In 2022, EMW Women's Surgical Center closed after the decision in Dobbs v. Jackson Women's Health Organization. The site was sold, and the building was demolished to make way for a hotel. The state now has no abortion clinics.

==Statistics==
In the period between 1972 and 1974, the state had an illegal abortion mortality rate per million women aged 15–44 of between 0.1 and 0.9. In 1990, 401,000 women in the state faced the risk of unintended pregnancy. In 2010, the state had zero publicly funded abortions. In 2013, among white women aged 15–19, there were 450 abortions, 170 abortions for black women aged 15–19, 30 abortions for Hispanic women aged 15–19, and 20 abortions for women of all other races. In 2014, 36% of adults said in a poll by the Pew Research Center that abortion should be legal in all or most cases. 57% of people in Kentucky said abortion should be "illegal in all or most cases". According to a 2014 Public Religion Research Institute (PRRI) study, 60% of white women in the state believed that abortion be illegal in all or most cases. In 2017, the state had an infant mortality rate of 6.5 deaths per 1,000 live births.

Number of reported abortions, abortion rate, and percentage change in rate by geographic region and state in 1992, 1995, and 1996
| Census division and state | Number |  |  | Rate |  |  | % change 1992–1996 |
| 1992 | 1995 | 1996 | 1992 | 1995 | 1996 |
| Total | 1,528,930 | 1,363,690 | 1,365,730 | 25.9 | 22.9 | 22.9 | –12 |
| East South Central | 54,060 | 44,010 | 46,100 | 14.9 | 12 | 12.5 | –17 |
| Alabama | 17,450 | 14,580 | 15,150 | 18.2 | 15 | 15.6 | –15 |
| Kentucky | 10,000 | 7,770 | 8,470 | 11.4 | 8.8 | 9.6 | –16 |
| Mississippi | 7,550 | 3,420 | 4,490 | 12.4 | 5.5 | 7.2 | –42 |
| Tennessee | 19,060 | 18,240 | 17,990 | 16.2 | 15.2 | 14.8 | –8 |

Number, rate, and ratio of reported abortions, by reporting area of residence and occurrence and by percentage of abortions obtained by out-of-state residents, US CDC estimates
| Location | Residence |  |  | Occurrence |  |  | % obtained by out-of-state residents | Year | Ref |
| No. | Rate^ | Ratio^^ | No. | Rate^ | Ratio^^ |
| Kentucky |  |  |  | 10,000 | 11.4 |  |  | 1992 |  |
| Kentucky |  |  |  | 7,770 | 8.8 |  |  | 1995 |  |
| Kentucky |  |  |  | 8,470 | 9.6 |  |  | 1996 |  |
| Kentucky | 4,923 | 5.8 | 88 | 3,442 | 4.0 | 61 | 11.3 | 2014 |  |
| Kentucky | 4,585 | 5.4 | 82 | 3,188 | 3.7 | 57 | 12.8 | 2015 |  |
| Kentucky | 4,586 | 5.4 | 83 | 3,312 | 3.9 | 60 | 14.0 | 2016 |  |
^number of abortions per 1,000 women aged 15–44; ^^number of abortions per 1,000 live births

==Anti-abortion activism==
Since 2005, an annual event called Cross the Bridge For Life has occurred in support of the pro-life movement in Newport, Kentucky.

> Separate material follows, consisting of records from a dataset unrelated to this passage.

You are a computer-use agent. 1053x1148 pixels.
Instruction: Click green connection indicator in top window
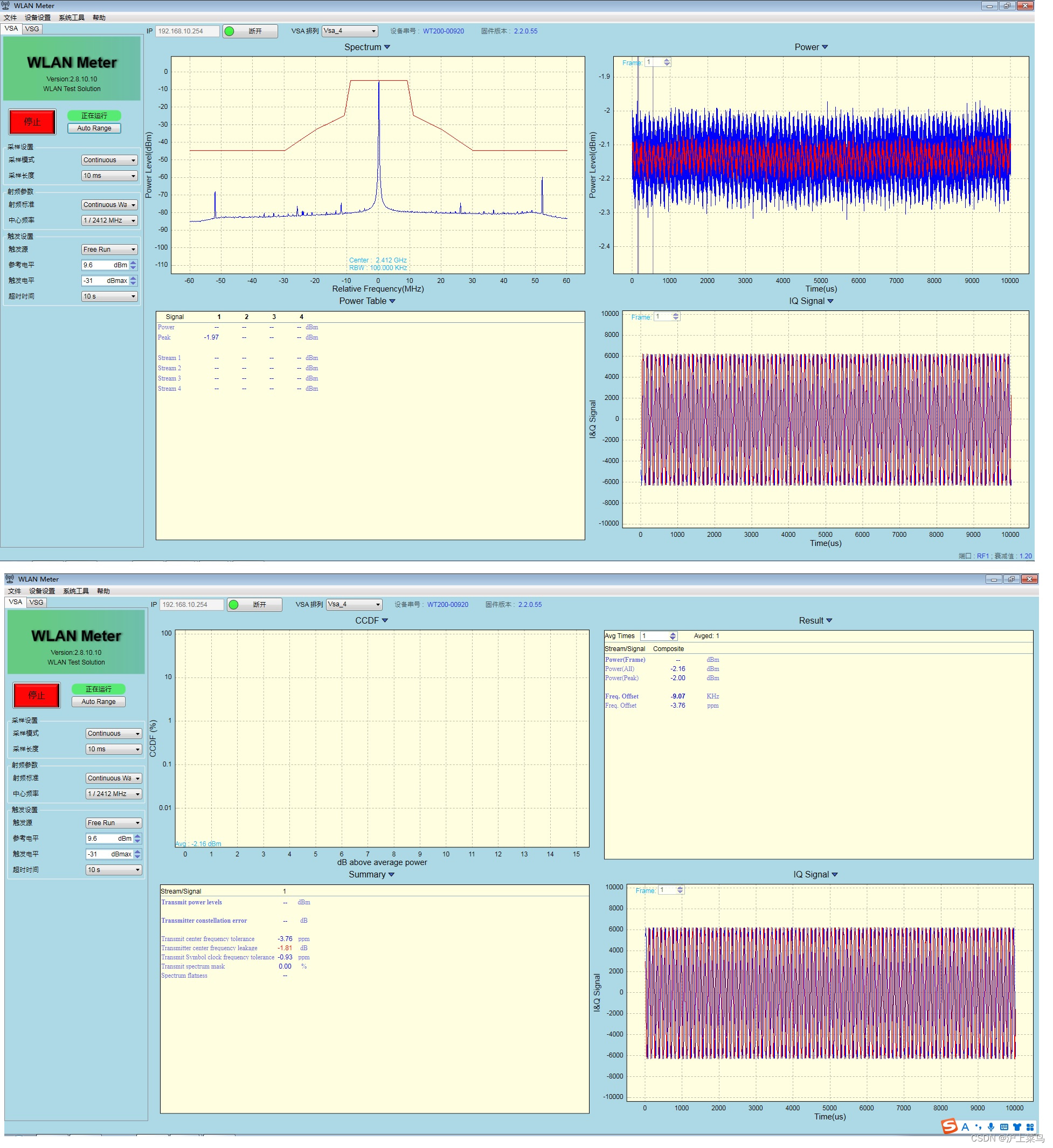pos(229,31)
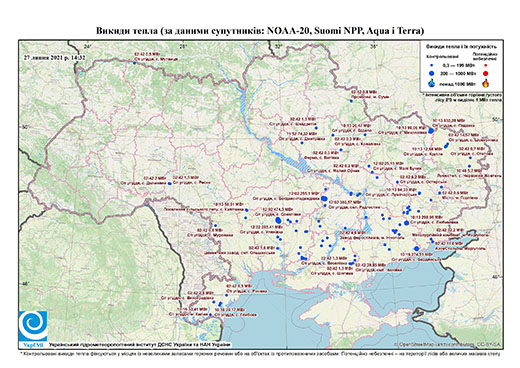
Task: Select the large blue circle in legend
Action: tap(432, 74)
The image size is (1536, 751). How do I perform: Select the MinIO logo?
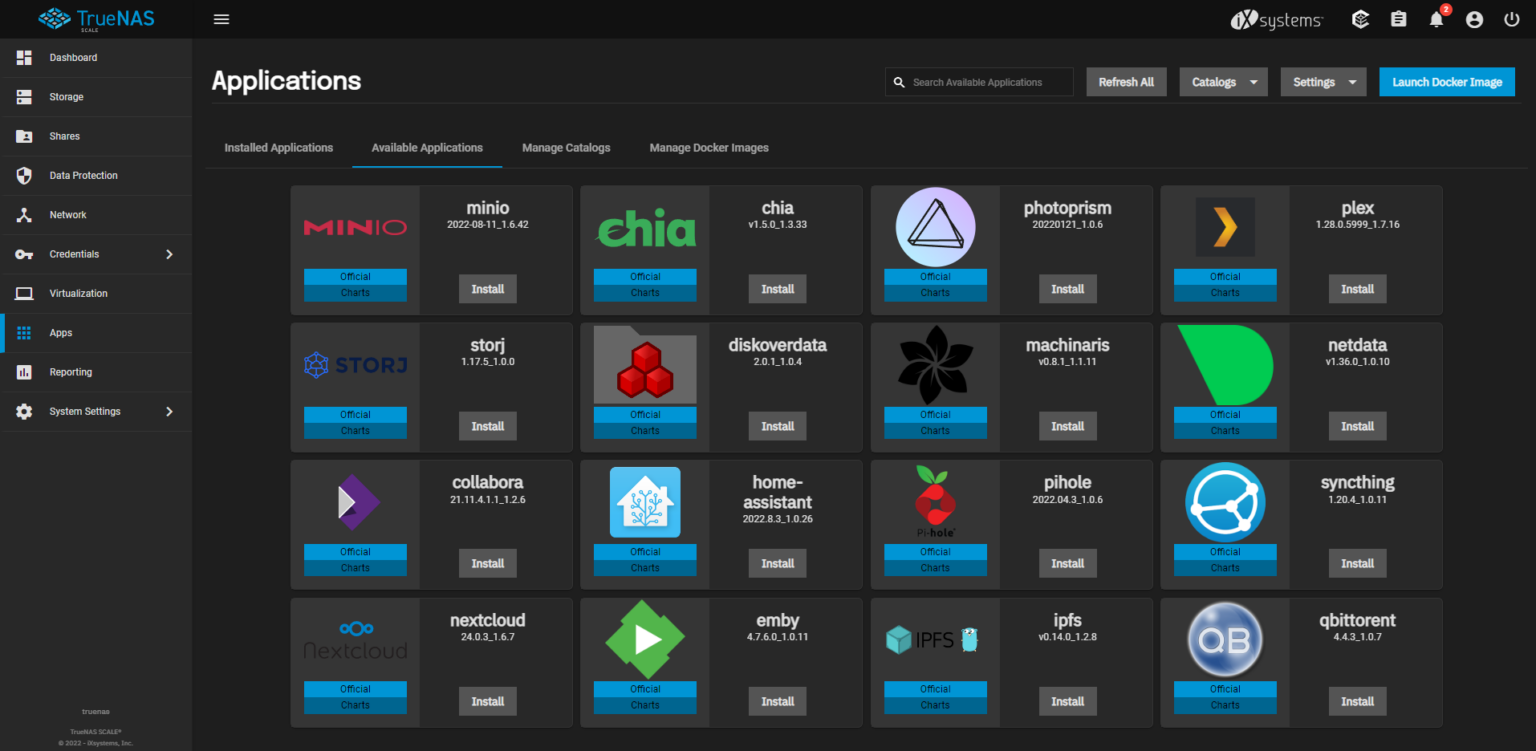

The event entails crossing the Purple People Bridge between Newport, Kentucky, and Cincinnati, Ohio, by thousands of attendees.

==Abortion rights activism==
Women from the state participated in marches supporting abortion rights as part of a #StoptheBans movement in May 2019.

Following the overturn of Roe v. Wade on June 24, 2022, abortion rights protests were held in Louisville, Lexington, Frankfort, Bowling Green and Covington.